Nature of Operations. Spectra Energy Partners, through its subsidiaries and equity investments, is engaged in the transmission, storage and gathering of natural gas and the transportation and storage of crude oil through interstate pipeline systems. We are a Delaware master limited partnership (MLP). As of March 31, 2018, Enbridge Inc. (Enbridge) and its subsidiaries collectively owned 83% of us and the remaining 17% was publicly owned. Enbridge owns and controls our general partner, Spectra Energy Partners (DE) GP, LP (SEP GP), which owns a non-economic general partner interest in us. See Note 13 for additional information on our general partner interest.
We manage our business in two reportable segments: U.S. Transmission and Liquids. The U.S. Transmission segment provides interstate transmission, storage and gathering of natural gas. The Liquids segment provides transportation of crude oil.
Basis of Presentation.
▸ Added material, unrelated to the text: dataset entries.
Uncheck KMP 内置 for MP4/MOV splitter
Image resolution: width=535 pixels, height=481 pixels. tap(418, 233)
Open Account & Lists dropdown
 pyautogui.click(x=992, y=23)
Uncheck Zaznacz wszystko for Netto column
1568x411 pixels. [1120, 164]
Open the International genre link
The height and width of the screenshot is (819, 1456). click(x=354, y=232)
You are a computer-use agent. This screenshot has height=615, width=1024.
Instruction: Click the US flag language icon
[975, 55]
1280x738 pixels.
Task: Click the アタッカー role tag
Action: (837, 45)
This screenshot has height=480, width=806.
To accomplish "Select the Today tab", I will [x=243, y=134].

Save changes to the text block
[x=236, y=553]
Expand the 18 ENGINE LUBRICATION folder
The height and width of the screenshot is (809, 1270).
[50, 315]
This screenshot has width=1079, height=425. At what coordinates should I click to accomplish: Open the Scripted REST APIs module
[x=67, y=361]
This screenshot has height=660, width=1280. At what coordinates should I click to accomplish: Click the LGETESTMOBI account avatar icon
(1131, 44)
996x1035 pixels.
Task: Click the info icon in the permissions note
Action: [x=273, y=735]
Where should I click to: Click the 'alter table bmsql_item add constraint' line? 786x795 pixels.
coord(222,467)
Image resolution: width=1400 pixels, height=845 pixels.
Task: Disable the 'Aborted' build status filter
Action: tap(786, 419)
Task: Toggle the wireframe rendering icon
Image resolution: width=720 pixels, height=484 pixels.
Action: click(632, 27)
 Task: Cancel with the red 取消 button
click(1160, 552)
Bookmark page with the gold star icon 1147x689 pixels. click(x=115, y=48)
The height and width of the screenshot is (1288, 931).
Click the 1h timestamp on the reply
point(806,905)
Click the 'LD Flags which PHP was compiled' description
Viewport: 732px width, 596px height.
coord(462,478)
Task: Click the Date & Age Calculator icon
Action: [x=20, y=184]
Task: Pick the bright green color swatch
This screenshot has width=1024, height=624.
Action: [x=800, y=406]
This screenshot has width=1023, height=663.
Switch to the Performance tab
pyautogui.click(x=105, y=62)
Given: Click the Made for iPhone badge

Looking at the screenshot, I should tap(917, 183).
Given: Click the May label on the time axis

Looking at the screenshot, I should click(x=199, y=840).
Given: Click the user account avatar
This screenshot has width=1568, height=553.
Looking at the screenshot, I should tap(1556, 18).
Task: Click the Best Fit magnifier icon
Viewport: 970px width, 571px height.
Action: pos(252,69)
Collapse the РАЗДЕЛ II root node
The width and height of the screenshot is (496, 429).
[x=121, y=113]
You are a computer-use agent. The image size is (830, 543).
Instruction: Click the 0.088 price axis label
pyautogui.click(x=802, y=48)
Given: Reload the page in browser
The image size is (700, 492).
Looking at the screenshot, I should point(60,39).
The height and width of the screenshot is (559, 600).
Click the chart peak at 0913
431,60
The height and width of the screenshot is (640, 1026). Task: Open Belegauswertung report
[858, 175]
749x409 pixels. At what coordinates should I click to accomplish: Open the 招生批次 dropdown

The accompanying Condensed Consolidated Financial Statements have been prepared in accordance with generally accepted accounting principles in the United States of America (U.S. GAAP) for interim consolidated financial information and with the instructions to Form 10-Q and Rule 10-01 of Regulation S-X. They do not include all of the information and notes required by U.S. GAAP for annual consolidated financial statements and should therefore be read in conjunction with our annual consolidated financial statements and notes presented in our Annual Report on Form 10-K for the year ended December 31, 2017. In the opinion of management, the Condensed Consolidated Financial Statements contain all adjustments, consisting only of normal recurring adjustments, necessary to present fairly our financial position, results of operations and cash flows for the interim periods reported. These Condensed Consolidated Financial Statements follow the same significant accounting policies as those included in our annual consolidated financial statements for the year ended December 31, 2017, except for the adoption of new standards. See Note 2 for additional information on the adoption of new standards.
2. New Accounting Pronouncements
Adoption of New Standards

Clarifying Guidance on Derecognition and Partial Sales of Nonfinancial Assets
Effective January 1, 2018, we adopted Accounting Standards Update (ASU) 2017-05 on a modified retrospective basis. The new standard clarifies the scope provisions of nonfinancial assets and how to allocate consideration to each distinct asset, and amends the guidance for derecognition of a distinct nonfinancial asset in partial sale transactions. The adoption of this accounting update did not have a material impact on our Condensed Consolidated Financial Statements.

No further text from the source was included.